┌─ Текст для чтения

Авторский блог Владимир Винников 03:00 18 июля 2006

ЗАГАДКА И ПОСТМОДЕРН

№29 (661) от 19 июля 2006 г. Web zavtra.ru Выпускается с 1993 года.
Редактор — А. Проханов.
Обновляется по средам.
Владимир Винников
ЗАГАДКА И ПОСТМОДЕРН
Из книги «Эстетика русской загадки»
В славянских языках само понятие "загадки" генетически (этимологически) связано с глаголом "гадати", имеющем значение "думать, мыслить". И везде, за исключением сербско-хорватского языка, наблюдается соответствие понятия "загадки" со словом "гад", обозначающим животных вообще, но пресмыкающихся и змей в особенности. Скорее всего, это сближение не случайно, и гипотеза о загадке-отгадке как ритуальном обращении животного-тотема (или его представителя) к человеку, а также ответе на такое обращение, самостоятельном, либо от имени иного животного-тотема, влечет за собой вывод о глубочайшей древности загадки как жанра, в пользу которого косвенно свидетельствуют, помимо указаного этимологического родства, как известная античная легенда об Эдипе, так и многочисленные изображения змеек-ящеров (гадов) на протославянской и древнеславянской керамике.
Между тем, с точки зрения культурологии, совершенно очевидным выглядит и тот факт, что феномен загадки развивается из собственно мантических жанров (гаданий, предсказаний, пророчеств) на стадии перехода того или иного человеческого сообщества от континуального (пространственно-временного) к каузальному (причинно- следственному) мышлению, что хорошо выражено известным латинским афоризмом "Рost hoc ergo propter hoc" (после того — значит, вследствие того). В качестве доказательства правоты данной гипотезы можно привести факт значительного сужения ареала загадки сравнительно с ареалом предсказаний. У некоторых примитивных племен и народностей мира загадки или вообще отсутствуют, или употребляются редко. Характерна и высокая корреляция использования загадок с использованием "параллельного жанра" пословиц, а также бытование у ряда африканских народностей жанра "загадкопословицы". В частности, у австралийских аборигенов, стоящих на самом примитивном из доступных наблюдению уровне развития, уже присутствуют магические ритуалы, но еще нет ни института предсказаний (мантика), ни пословиц с загадками как таковых. Отсутствует у них и иносказание как таковое, хотя предыдущая стадия словесного творчества, сращение понятий (таких, как "Змея-Радуга") применяется весьма часто.

└─

◆ Задания:
a) Определите, согласуются ли с текстом о загадке следующие утверждения, и для каждого ответьте «да» или «нет», приведя точную цитату из текста, на которой основано решение. (i) Во всех славянских языках без исключения понятие «загадки» соотносится со словом «гад». (ii) У австралийских аборигенов уже присутствуют магические ритуалы. (iii) Ареал загадки шире ареала предсказаний.
b) Перечислите все мантические жанры, названные в тексте о загадке.

┌─ Исходные записи

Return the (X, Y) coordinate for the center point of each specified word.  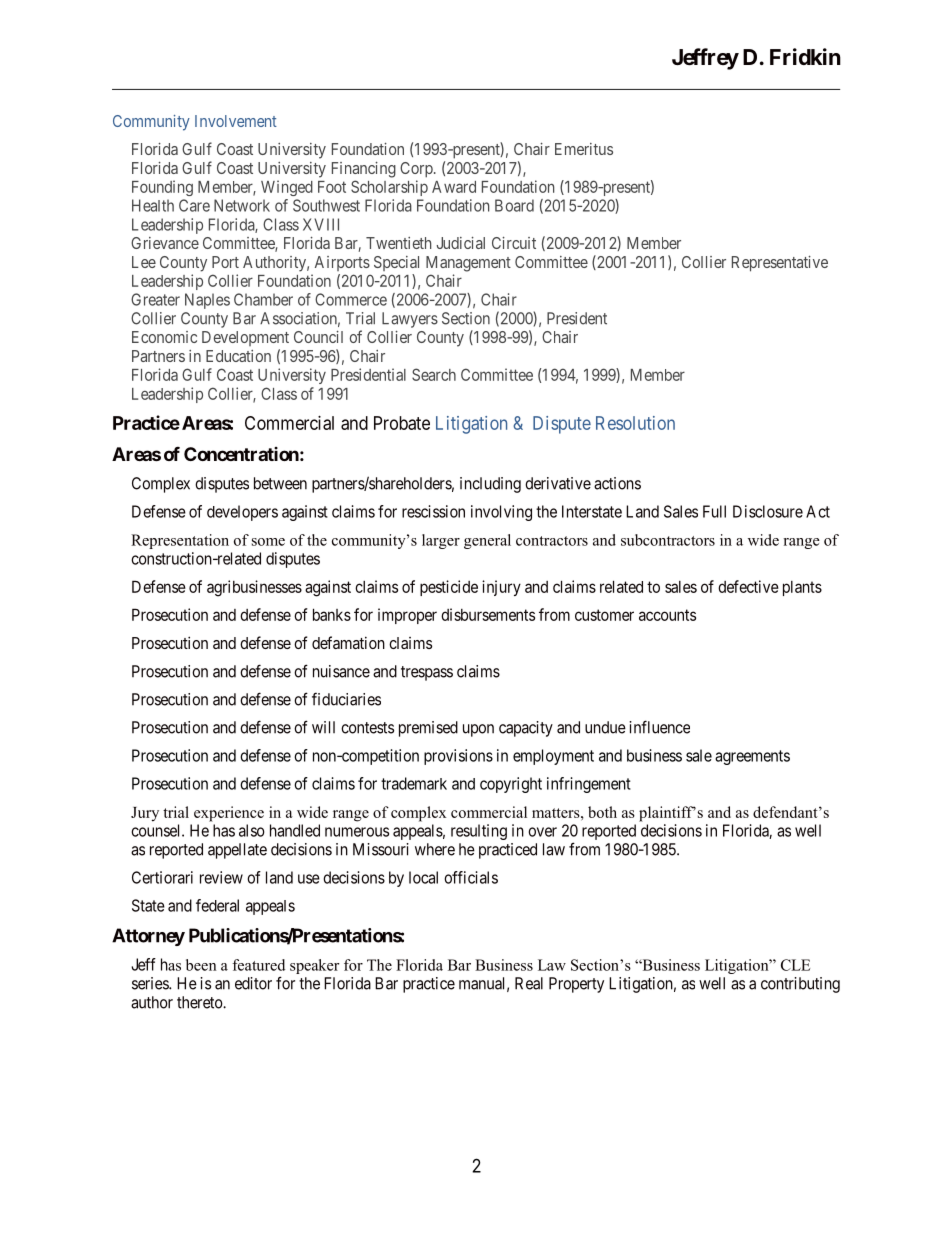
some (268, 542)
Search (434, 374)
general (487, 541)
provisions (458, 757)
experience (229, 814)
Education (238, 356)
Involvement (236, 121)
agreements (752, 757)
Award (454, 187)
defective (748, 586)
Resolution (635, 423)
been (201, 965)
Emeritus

└─

◆ Решения заданий:
a)
(i) Нет: «за исключением сербско-хорватского языка».
(ii) Да: «уже присутствуют магические ритуалы».
(iii) Нет: «значительного сужения ареала загадки сравнительно с ареалом предсказаний».

b) Гадания, предсказания, пророчества.